Dubai experts offer insights on key differences, pros, cons and financial considerations when choosing between home loans and mortgages for property purchases in the emirates booming real estate market

dubai real estate

As Dubai’s property market continues its upward trajectory, potential homebuyers find themselves dealing with a crucial decision – opting for a traditional home loan or exploring the mortgage route.

This choice carries significant implications for long-term financial obligations and asset ownership, prompting experts to weigh in on the pros and cons of each option within the UAE’s regulatory landscape.

While both involve taking a loan using the home as collateral, there are key differences between a home loan and mortgage that prospective homeowners must understand to determine the best choice for their needs and circumstances. Here are the main distinctions between these two secured methods of financing a property, according to experts.

Home Loan vs. Mortgage: What is the difference when buying Dubai property?
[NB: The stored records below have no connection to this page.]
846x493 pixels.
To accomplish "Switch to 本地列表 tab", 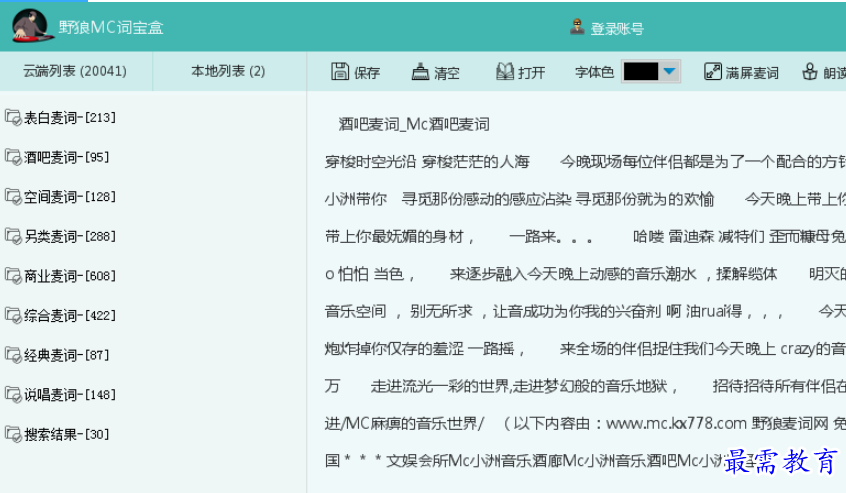I will coord(228,71).
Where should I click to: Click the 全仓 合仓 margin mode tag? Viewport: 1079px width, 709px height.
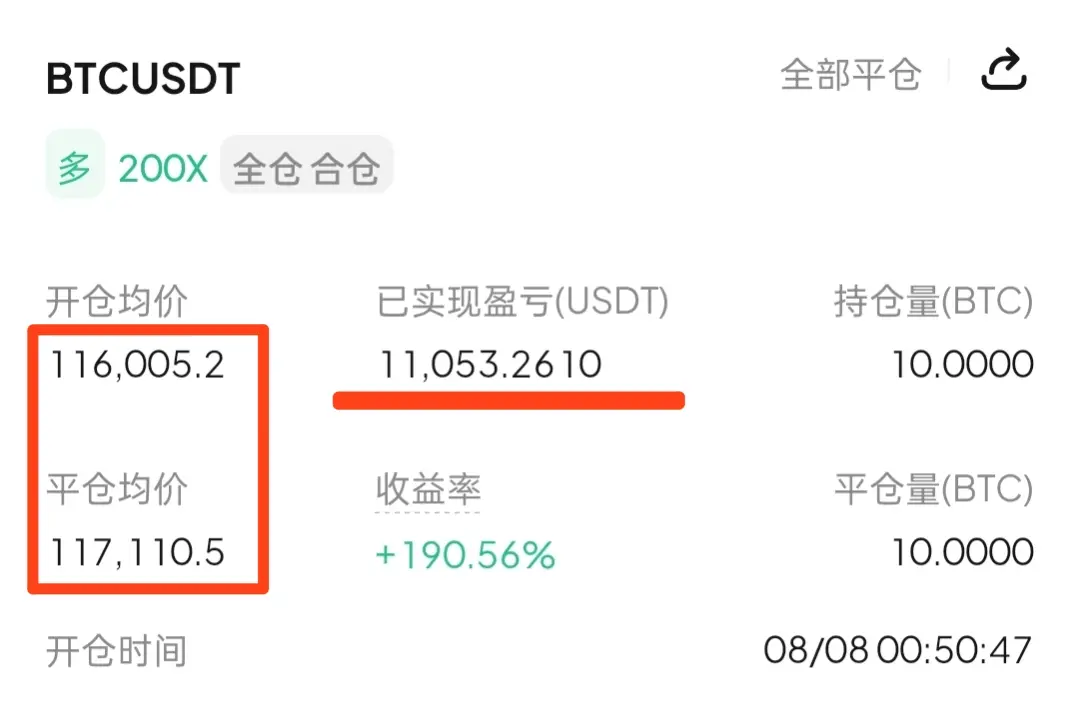[x=306, y=166]
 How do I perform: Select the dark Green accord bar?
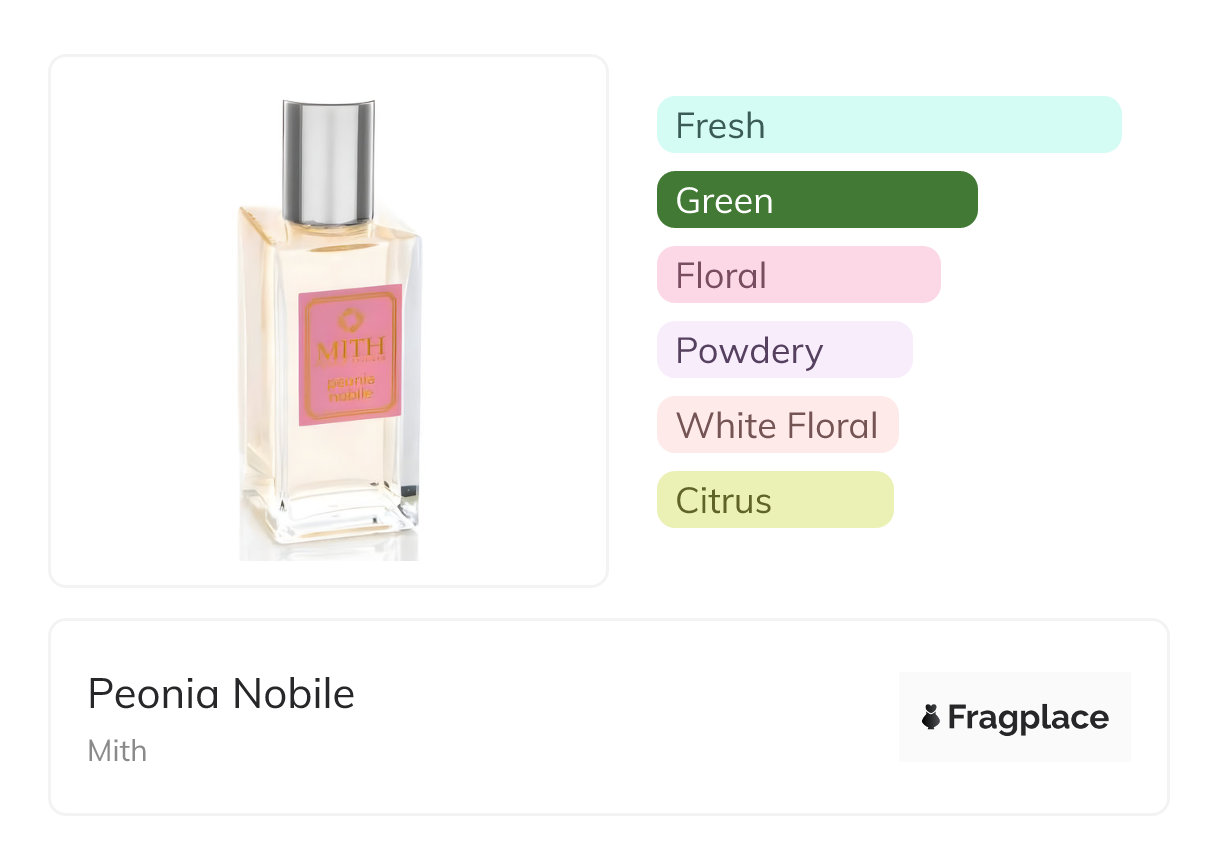point(817,200)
“There is no major difference between the two terms; they essentially mean the same thing. A mortgage is a financial contract involving real estate as collateral for a loan, while a home loan is a type of mortgage specifically used for purchasing residential properties. In essence, a home loan is a subset of mortgages, designed for buying homes. The term “home loan” is used more often in Dubai,” Jeffrey De Souza, Head of Financial Services at Lomond Financials Services told Arabian Business.

De Souza explained that a home loan constitutes a more widespread term in the Middle East for a mortgage, while a mortgage represents a more recognisable phrase for European expatriates.
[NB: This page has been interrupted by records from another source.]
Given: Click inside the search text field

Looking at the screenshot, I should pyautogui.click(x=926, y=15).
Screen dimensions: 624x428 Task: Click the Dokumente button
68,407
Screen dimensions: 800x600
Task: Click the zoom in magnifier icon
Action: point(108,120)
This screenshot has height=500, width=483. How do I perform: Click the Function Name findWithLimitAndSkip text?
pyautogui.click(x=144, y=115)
However, according to Mike Coady – a Dubai-based financial advisor with over 20 years of experience – while there is a “subtle” difference between the two terms, that there are pros and cons for each of them.

Coady explained that for buyers, a home loan typically offers lower interest rates, though it mandates a substantial down payment, stringent eligibility criteria, and the property itself serves as security.
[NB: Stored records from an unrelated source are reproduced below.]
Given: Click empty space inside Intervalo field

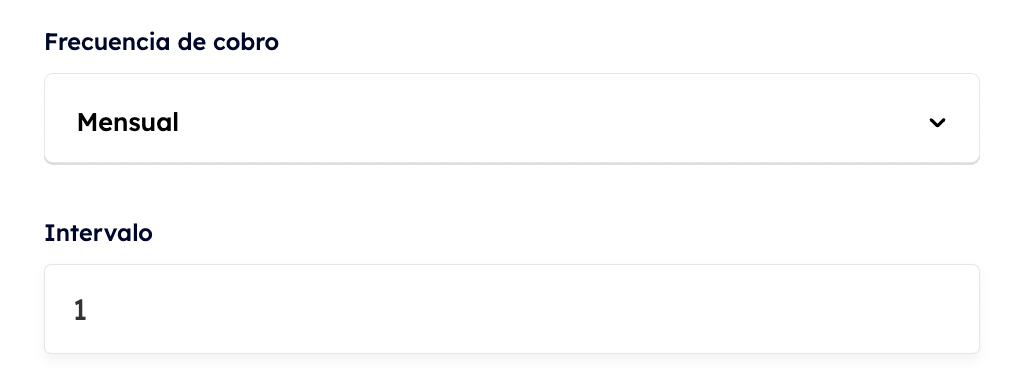Looking at the screenshot, I should click(524, 309).
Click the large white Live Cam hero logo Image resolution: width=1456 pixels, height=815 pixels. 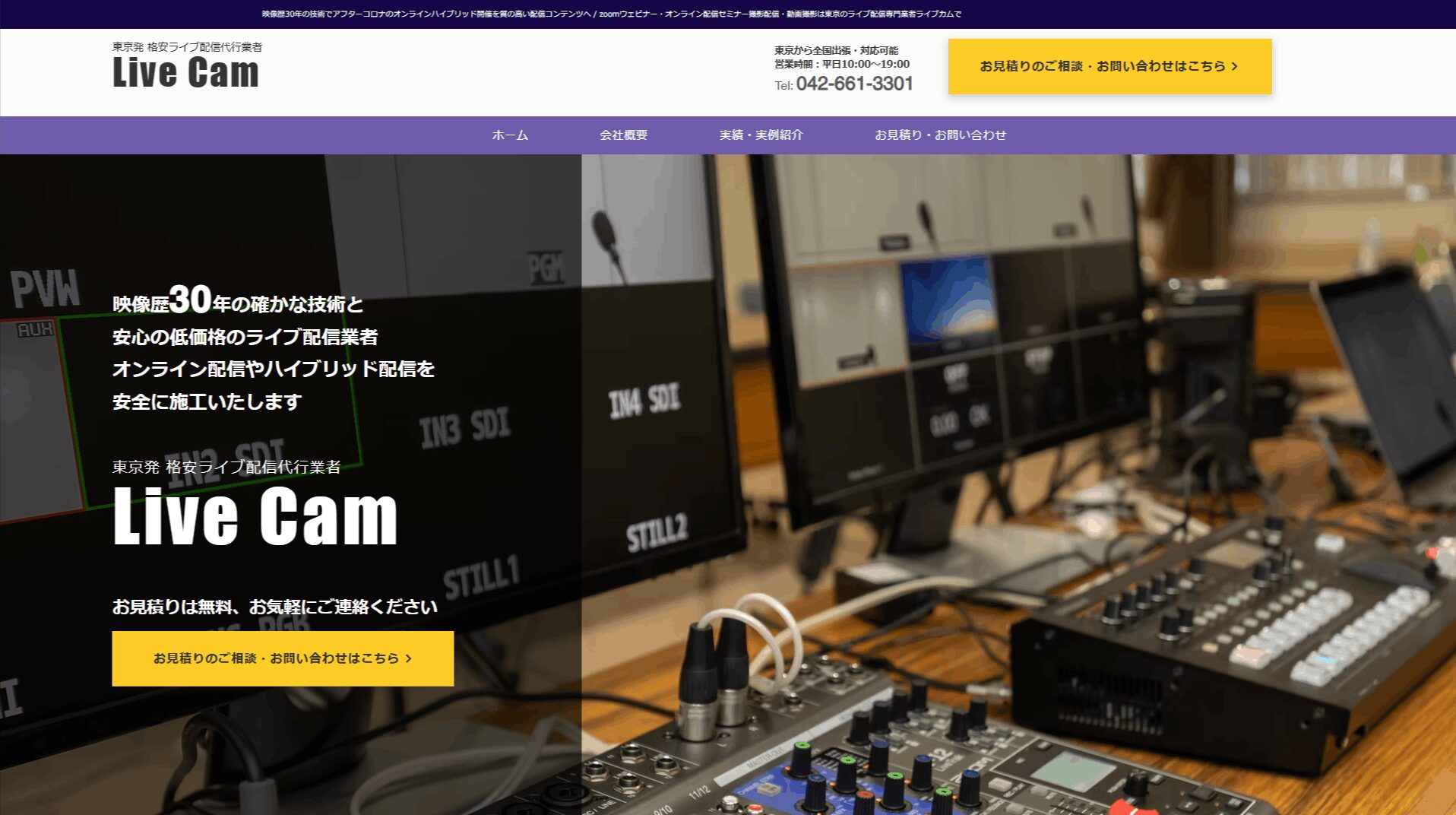pyautogui.click(x=255, y=516)
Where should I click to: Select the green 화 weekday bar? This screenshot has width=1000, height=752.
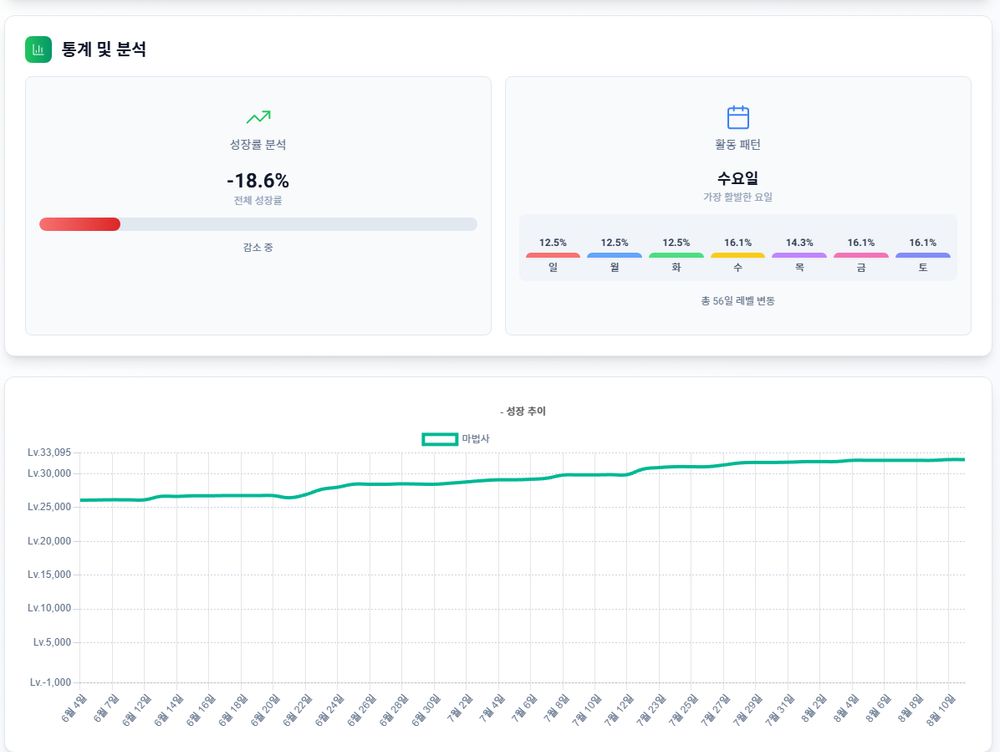(676, 256)
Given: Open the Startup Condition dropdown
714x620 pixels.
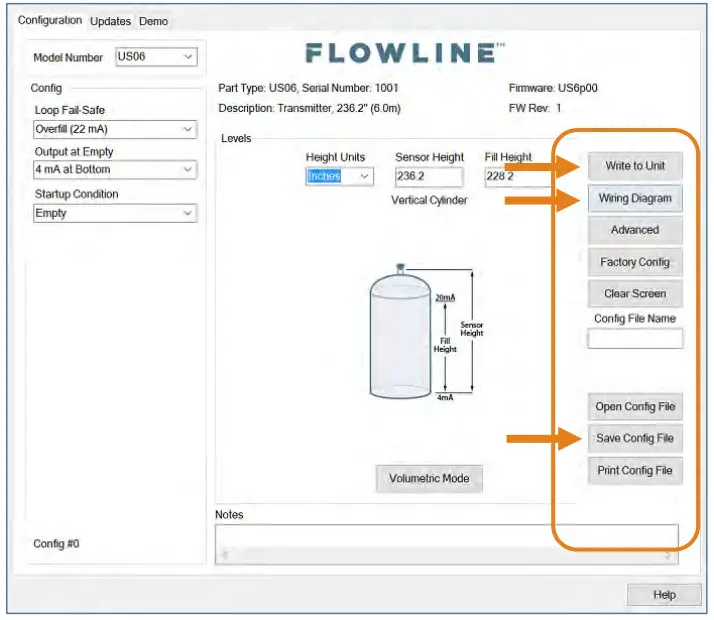Looking at the screenshot, I should (114, 213).
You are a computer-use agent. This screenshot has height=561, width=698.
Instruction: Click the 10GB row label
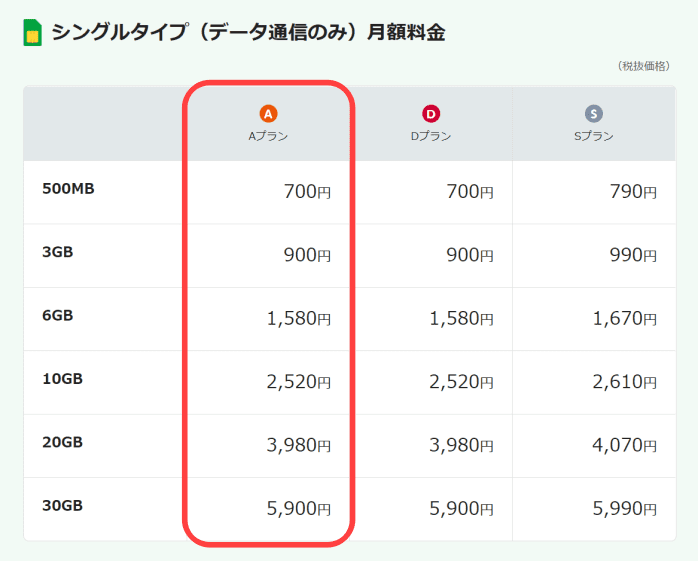[62, 379]
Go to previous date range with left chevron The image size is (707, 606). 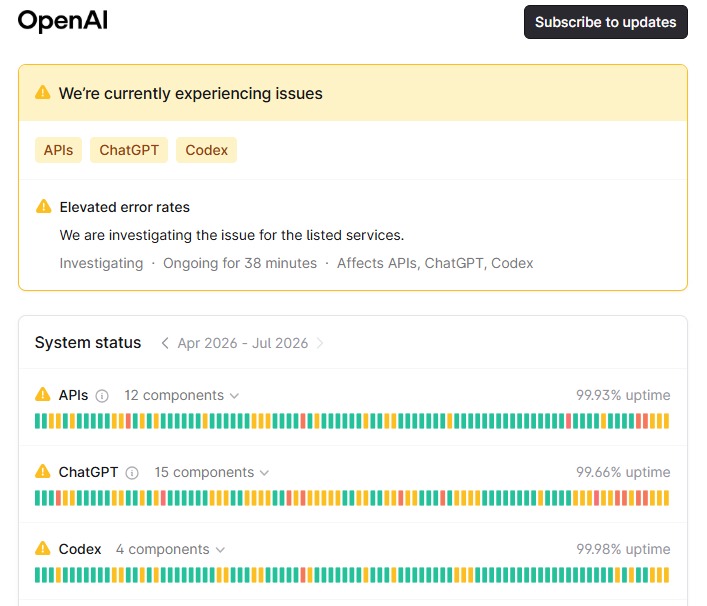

On the other hand, a mortgage permits flexible usage for varied property types, accessibility to non-residents, and generally longer repayment periods.

However, mortgages carry higher interest rates for non-residents, potential for fluctuating interest rates leading to elevated long-term costs, and intricate approval processes.

A home loan constitutes a more widespread term in the Middle East for a mortgage. Image: Shutterstock

But what are the requirements to take a mortgage when buying Dubai property?

Coady added that to qualify for a mortgage in Dubai, buyers generally must:

  • Be over 21 years old;
  • Have a valid UAE residence visa (for residents);
  • Provide proof of income and employment;
  • Have a good credit score;
  • Provide necessary documentation such as passport copies, bank statements, and employment verification.

Speaking to Arabian Business, another expert, Jo Phillips – Managing Director at Phillips & Walls Mortgage Brokers in Dubai, said that mortgages allow buyers the purchase of property with bank assistance.

“Clients must either be employed or self-employed, with residents needing continuous employment, a visa, and salary paid into a UAE account. Interest rates currently range from 3.89 percent to 5.49 percent, varying by profile and employment status,” she said.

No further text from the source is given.